Methodological details for these images (acquisition, processing, and analysis) are provided in the source publication. Briefly, macrophage differentiated BLaER1 cells were infected with Mycobacterium tuberculosis mc²6020 expressing either full-length EsxM or the mCerulean fluorescent protein. These were then imaged singly at 100x. Using either autoIsolator.py or manIsolator.py, these are then maximum intensity projected and a cellular outline is calculated from a channel that is well-distributed across the cell body. This outline is then used to mask the cell and clear any external background. Using launchSP.py, these cells are then visualized in the 3D Surface Plot plugin in FIJI/ImageJ, where the longest X axis is identified and the cells arranged in the XZ orientation along that axis. Smoothing is applied (8.5 in this analysis, but any is acceptable if consistent) and all axes are removed and the background is changed to black before exporting ("Save Plot" - it is advised to then save these to disk (a plotSaver.py convenience script is provided), but this is not required if using manSurfacePlotMeasure.py immediately afterwards) to a static 2D image, which is then used for quantitation (with autoSurfacePlotMeasure.py or manSurfacePlotMeasure.py) by scanning for pixels with intensity values >0 on a binarized image and writing those coordinates to a .csv, which can then be further analyzed in R. The auto scripts work well together while the man scripts cooperate well. However, it is principally possible to use them in different arrangements. The man scripts all work from the currently selected image while the auto scripts work from provided directories of compatible files.

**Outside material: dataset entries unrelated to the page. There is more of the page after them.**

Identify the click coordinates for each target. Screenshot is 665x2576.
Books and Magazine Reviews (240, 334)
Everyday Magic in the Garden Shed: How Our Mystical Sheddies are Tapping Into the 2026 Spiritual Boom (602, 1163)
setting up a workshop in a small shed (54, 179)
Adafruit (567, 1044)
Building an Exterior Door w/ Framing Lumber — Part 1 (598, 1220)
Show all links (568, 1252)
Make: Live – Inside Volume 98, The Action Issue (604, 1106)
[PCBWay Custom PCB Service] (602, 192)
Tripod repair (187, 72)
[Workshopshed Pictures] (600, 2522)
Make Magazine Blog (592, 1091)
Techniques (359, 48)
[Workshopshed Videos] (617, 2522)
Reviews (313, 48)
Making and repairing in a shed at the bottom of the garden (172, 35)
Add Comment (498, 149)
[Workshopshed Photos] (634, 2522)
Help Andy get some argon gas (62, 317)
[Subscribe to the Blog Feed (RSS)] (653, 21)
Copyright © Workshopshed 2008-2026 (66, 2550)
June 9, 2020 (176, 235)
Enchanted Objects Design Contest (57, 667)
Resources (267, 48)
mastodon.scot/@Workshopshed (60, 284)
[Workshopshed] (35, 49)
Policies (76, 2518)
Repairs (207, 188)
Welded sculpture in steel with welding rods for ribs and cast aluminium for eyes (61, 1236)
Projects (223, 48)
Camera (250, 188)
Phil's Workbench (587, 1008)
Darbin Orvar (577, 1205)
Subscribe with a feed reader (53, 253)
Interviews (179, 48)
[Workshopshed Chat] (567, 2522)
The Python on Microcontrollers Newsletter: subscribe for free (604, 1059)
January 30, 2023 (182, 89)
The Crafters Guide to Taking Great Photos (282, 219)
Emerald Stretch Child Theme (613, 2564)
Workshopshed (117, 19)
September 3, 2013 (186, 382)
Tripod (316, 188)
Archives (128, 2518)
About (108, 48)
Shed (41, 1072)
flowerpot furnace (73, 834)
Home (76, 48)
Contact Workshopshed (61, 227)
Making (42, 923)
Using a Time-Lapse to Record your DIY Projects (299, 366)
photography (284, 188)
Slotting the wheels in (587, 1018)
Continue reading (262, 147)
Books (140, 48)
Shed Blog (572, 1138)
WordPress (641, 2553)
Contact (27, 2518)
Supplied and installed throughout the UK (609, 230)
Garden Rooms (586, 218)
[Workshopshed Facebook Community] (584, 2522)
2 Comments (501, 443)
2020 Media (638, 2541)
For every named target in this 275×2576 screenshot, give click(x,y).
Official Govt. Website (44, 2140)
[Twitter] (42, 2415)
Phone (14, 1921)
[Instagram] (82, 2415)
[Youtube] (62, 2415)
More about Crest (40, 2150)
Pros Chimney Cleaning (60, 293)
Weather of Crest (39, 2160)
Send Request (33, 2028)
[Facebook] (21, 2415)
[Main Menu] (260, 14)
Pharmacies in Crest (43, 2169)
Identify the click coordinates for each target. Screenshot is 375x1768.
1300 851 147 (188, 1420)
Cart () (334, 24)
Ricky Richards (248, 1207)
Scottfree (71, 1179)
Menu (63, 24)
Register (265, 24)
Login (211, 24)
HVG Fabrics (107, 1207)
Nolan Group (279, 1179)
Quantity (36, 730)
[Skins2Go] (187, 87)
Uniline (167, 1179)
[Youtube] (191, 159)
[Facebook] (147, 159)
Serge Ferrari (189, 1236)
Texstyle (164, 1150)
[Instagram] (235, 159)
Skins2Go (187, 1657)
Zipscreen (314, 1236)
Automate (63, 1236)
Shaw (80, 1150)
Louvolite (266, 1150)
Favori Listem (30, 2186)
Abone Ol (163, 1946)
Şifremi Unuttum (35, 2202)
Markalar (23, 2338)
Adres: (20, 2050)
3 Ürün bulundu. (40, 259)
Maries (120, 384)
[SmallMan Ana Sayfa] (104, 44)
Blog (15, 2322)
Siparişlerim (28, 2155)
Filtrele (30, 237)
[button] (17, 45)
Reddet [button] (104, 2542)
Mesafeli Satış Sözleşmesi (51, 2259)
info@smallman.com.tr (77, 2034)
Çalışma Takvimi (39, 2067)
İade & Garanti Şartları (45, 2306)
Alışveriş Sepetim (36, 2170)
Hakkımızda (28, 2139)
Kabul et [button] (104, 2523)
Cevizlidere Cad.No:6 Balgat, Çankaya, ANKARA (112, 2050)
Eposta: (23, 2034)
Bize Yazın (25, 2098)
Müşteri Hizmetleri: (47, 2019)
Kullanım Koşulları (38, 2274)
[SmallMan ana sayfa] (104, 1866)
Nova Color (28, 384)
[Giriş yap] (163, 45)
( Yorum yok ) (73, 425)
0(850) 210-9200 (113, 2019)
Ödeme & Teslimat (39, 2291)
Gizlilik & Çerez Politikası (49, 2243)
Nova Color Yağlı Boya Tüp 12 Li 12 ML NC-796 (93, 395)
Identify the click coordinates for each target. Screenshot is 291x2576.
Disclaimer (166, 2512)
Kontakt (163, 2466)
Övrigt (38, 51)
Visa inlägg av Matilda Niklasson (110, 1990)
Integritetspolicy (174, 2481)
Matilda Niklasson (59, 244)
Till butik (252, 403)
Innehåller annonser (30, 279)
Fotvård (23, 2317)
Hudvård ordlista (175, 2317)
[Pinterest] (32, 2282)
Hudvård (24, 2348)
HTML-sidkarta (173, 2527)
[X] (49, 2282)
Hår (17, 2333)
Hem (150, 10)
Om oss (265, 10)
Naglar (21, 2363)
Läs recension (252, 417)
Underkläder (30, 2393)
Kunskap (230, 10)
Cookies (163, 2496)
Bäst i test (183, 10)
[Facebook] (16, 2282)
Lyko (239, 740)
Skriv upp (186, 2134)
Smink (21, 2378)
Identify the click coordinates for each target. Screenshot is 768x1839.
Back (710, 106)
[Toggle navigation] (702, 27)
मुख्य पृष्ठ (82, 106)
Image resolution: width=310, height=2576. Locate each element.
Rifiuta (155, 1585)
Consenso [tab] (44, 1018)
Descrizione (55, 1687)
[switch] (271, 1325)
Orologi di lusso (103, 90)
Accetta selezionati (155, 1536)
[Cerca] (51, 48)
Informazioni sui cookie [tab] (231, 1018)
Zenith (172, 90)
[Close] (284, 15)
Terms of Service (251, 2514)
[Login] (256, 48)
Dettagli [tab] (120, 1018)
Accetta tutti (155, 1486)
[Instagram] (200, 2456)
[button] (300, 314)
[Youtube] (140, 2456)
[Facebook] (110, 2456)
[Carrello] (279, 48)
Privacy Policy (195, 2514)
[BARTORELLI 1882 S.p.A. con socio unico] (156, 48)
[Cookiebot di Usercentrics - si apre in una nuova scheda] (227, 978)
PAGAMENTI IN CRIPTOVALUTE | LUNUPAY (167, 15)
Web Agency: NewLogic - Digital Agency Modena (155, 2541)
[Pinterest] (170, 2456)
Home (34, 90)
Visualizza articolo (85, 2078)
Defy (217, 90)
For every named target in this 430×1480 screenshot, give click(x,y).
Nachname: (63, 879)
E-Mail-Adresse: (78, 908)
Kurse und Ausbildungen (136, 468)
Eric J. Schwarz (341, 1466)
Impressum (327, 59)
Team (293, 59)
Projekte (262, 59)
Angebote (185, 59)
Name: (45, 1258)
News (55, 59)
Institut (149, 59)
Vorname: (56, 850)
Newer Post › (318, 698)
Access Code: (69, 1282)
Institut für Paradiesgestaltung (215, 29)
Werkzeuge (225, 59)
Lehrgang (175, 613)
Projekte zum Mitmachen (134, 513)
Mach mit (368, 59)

The analysis in R (with surface_plot_analysis.R) works by identifying the maximum Y coordinate at each pixel and using that to calculate the area under the curve for each cell across a defined interval of the cell (in percent X distance). Here, our analysis compared the first 25% of the AUC for each condition, normalized to the AUC for that cell from 25-75%. This allows comparison of the distal/central fluorescence intensity ratio for each cell, which is then plotted in ggplot2. The script allows for arbitrary numbers of cells to be analyzed and compared at once, provided each cell is given a discrete identifier.